We study efficient iterative solvers for Galerkin equations associated with finite element discretizations of second-order elliptic partial differential equations (PDEs) with random coefficient functions. Such systems arise, for example, from discretized stochastic diffusion problems. The Galerkin matrix is a sum of Kronecker products of pairs of matrices associated with the physical and stochastic discretization, respectively. Due to the coupling of (standard) finite element discretizations in the physical space and global polynomial chaos approximations on a probability space, the number of unknowns is huge. Moreover, depending on the models employed for the random coefficient function, the Galerkin matrix can be block-dense, and the cost of a matrix-vector product is non-trivial.

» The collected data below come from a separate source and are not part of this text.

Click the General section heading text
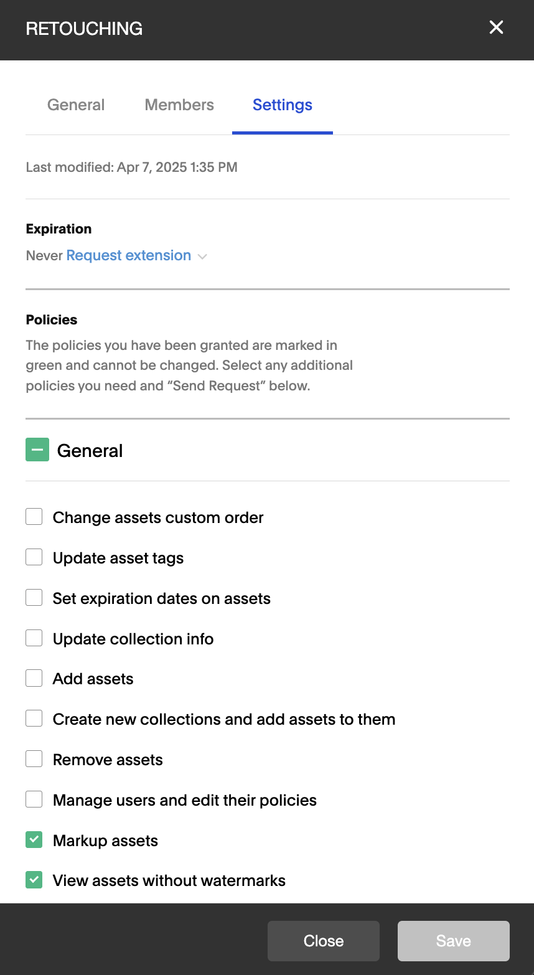This screenshot has width=534, height=975. click(90, 450)
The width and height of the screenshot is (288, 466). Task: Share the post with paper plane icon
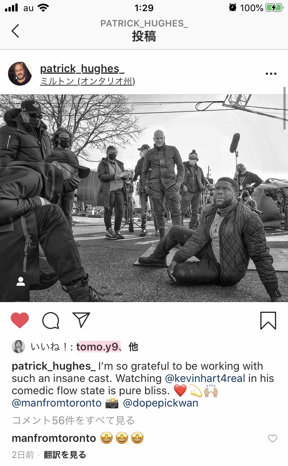(x=81, y=320)
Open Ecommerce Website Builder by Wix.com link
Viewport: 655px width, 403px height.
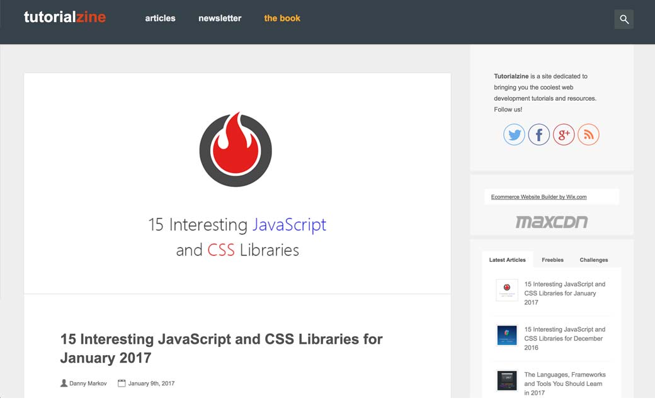[x=538, y=197]
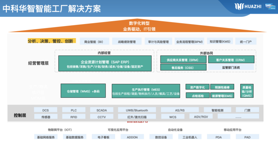Select the 供应商关系管理 (SRM) block

point(183,60)
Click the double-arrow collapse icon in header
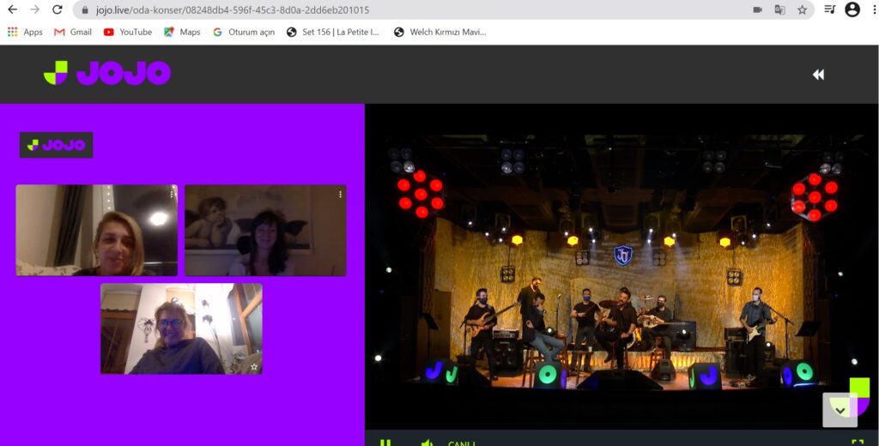 tap(818, 75)
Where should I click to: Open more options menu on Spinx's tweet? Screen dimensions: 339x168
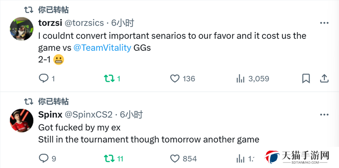pos(324,115)
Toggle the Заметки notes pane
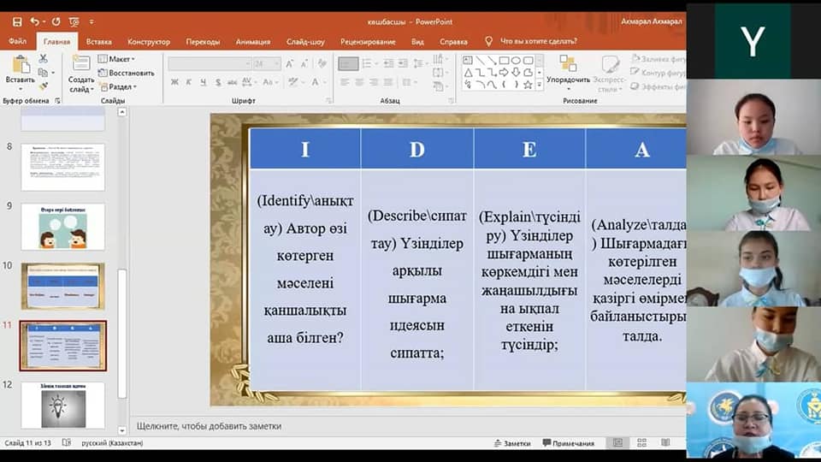The image size is (821, 462). [x=511, y=443]
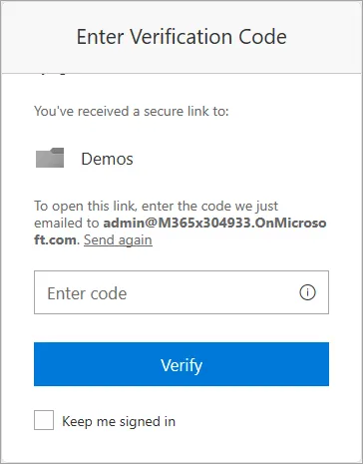This screenshot has height=464, width=363.
Task: Show code help via circled i icon
Action: [307, 292]
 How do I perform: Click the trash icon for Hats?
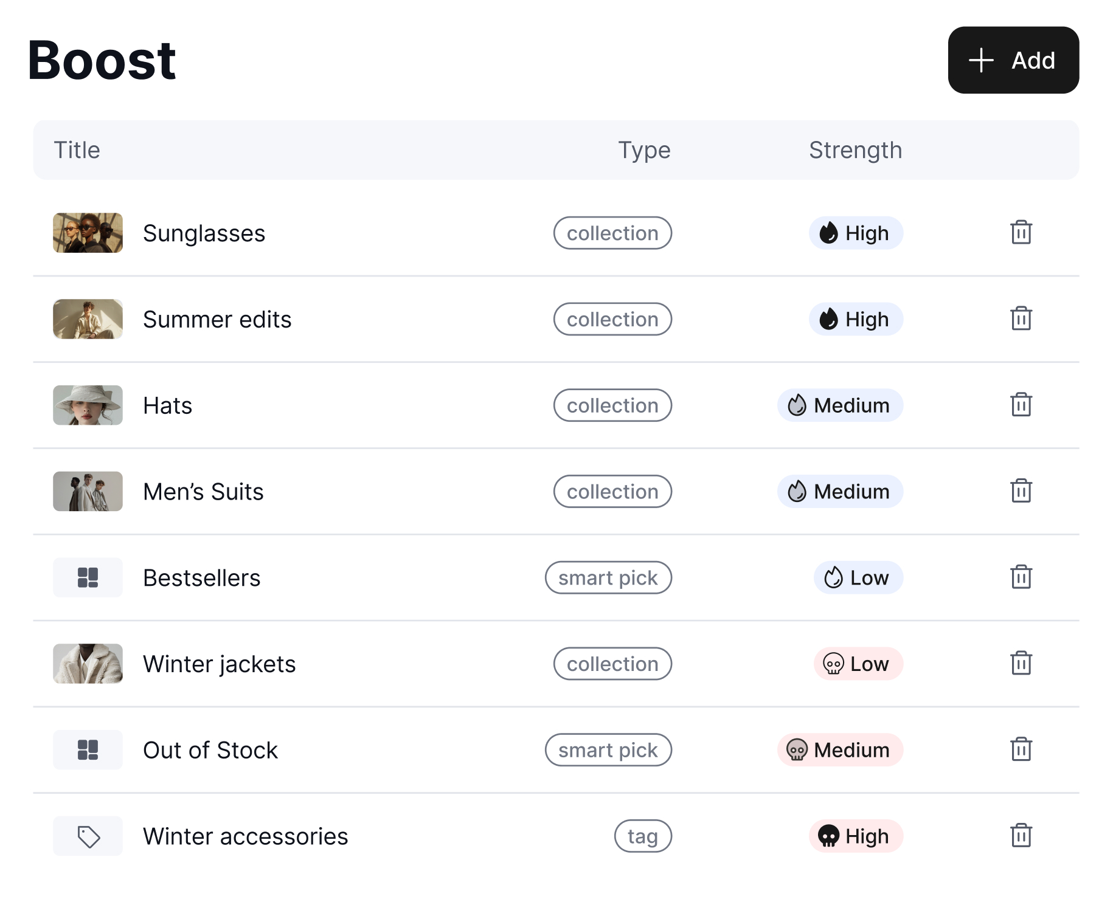[1021, 405]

We review a recently proposed Kronecker product preconditioner for the Galerkin matrix which - in contrast to the popular mean-based preconditioner - makes use of the entire information contained in the Galerkin matrix. Furthermore, we extend the idea of Kronecker product preconditioning to the discretized mixed formulation of the stochastic diffusion equation. We demonstrate numerically the improved robustness of Kronecker product preconditioners compared to the mean-based approach with respect to key statistical parameters of lognormal diffusion coefficients.
Finally we discuss perspectives for multilevel techniques for the Galerkin equations. In contrast to previous works, where many researchers have applied multilevel methods exclusively to the deterministic finite element spaces, we focus on multilevel decompositions for the stochastic variational space and combined deterministic/stochastic multilevel approaches.